The announcement comes just weeks after North Korea began allowing foreigners to bring their own cellphones into the country to use with Koryolink SIM cards, reversing a longstanding rule requiring most visitors to relinquish their phones at customs and leaving many without easy means of communication with the outside world.
EU says eurozone economy to shrink again in 2013
BRUSSELS — The European Union predicted Friday that the economy of the 17 member countries that use the euro will shrink again in 2013 even though it will see its fortunes improve in the second half of the year.
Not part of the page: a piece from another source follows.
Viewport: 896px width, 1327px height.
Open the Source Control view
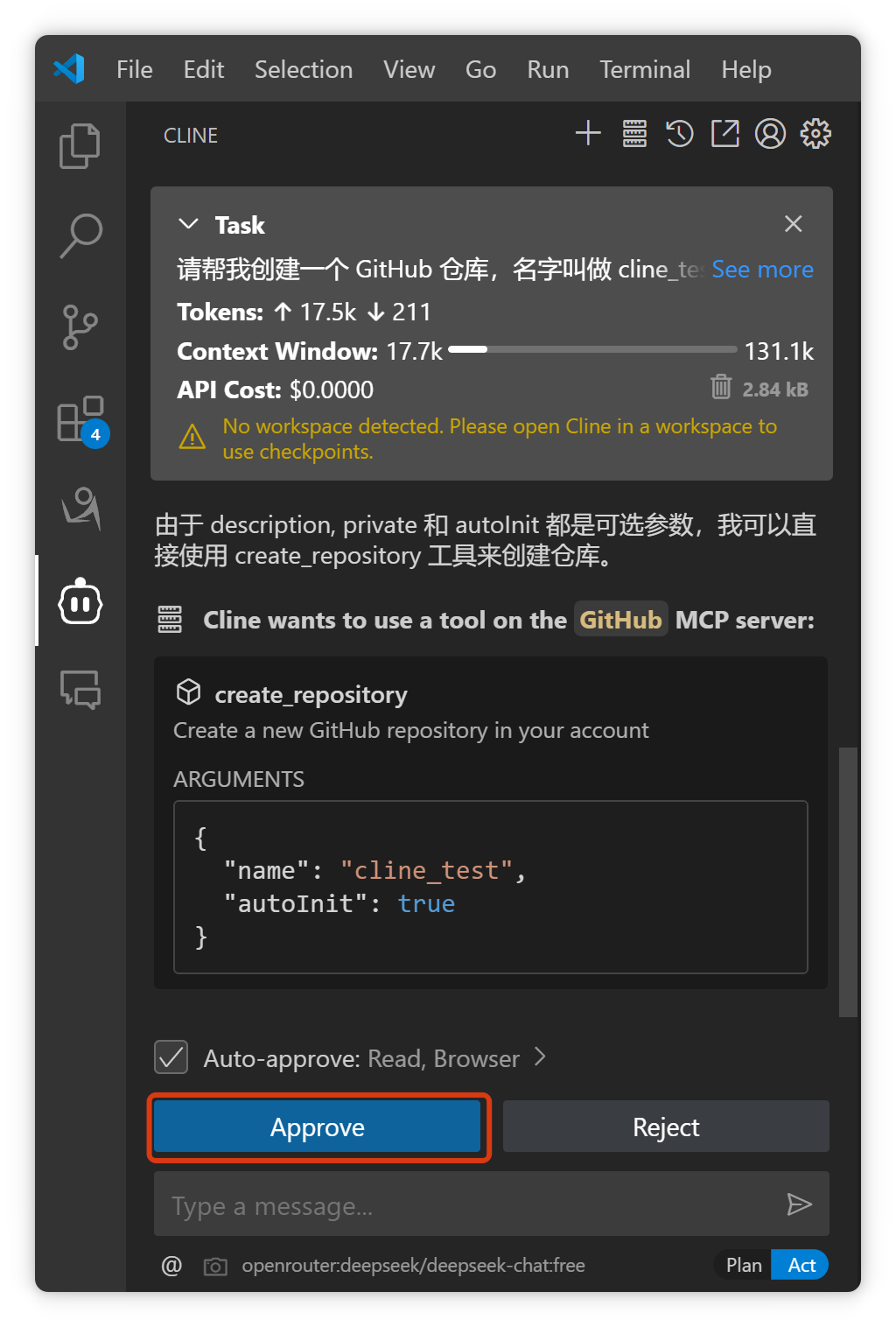tap(80, 327)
In its winter forecast, the EU Commission, the EU’s executive arm, said the eurozone is likely to shrink a further 0.3 percent this year, in contrast to November’s prediction of 0.1 percent growth.
The debt crisis and the associated belt-tightening are weighing on activity – official figures showed the eurozone contracted 0.6 percent in the final quarter of 2012 from the previous three-month period. The eurozone has been in recession – officially defined as two consecutive quarters of negative growth – since the second quarter of 2012, when concerns about the future of the euro were particularly acute.
Moody’s downgrades UK rating from AAA to AA1
LONDON — Credit ratings agency Moody’s Investors Service downgraded Britain’s government bond rating one notch from the top AAA to AA1 Friday, citing weaknesses in the economy’s medium-term outlook.
Moody’s said “subdued” growth prospects and a “high and rising debt burden” were weighing on the British economy. The agency said rising debt meant “a deterioration in the shock-absorption capacity of the government’s balance sheet, which is unlikely to reverse before 2016.”
It said, though, that “the U.K.’s creditworthiness remains extremely high,” and its outlook is stable.
Feds probe J&J on recalled hip implant marketing
TRENTON, N.J. — Federal prosecutors are investigating Johnson & Johnson’s practices in marketing a line of hip replacements recalled in 2010 because many had to be replaced within a few years — part of a string of more than 30 product recalls by the health care giant in the last 3 1/2 years.
The company’s annual report to the Securities and Exchange Commission states that the government has asked for additional documents from DePuy Synthes and two related subsidiaries. They have turned over the documents and are cooperating fully with investigators, the filing states.
DePuy Synthes is one of the world’s biggest makers of joint replacements, surgical trauma equipment and other orthopedic surgery products. J&J has had legal problems before over its artificial joints. Just days before the ASR systems were recalled, the Food and Drug Administration told DePuy to stop marketing its Corail Hip System for two unapproved uses.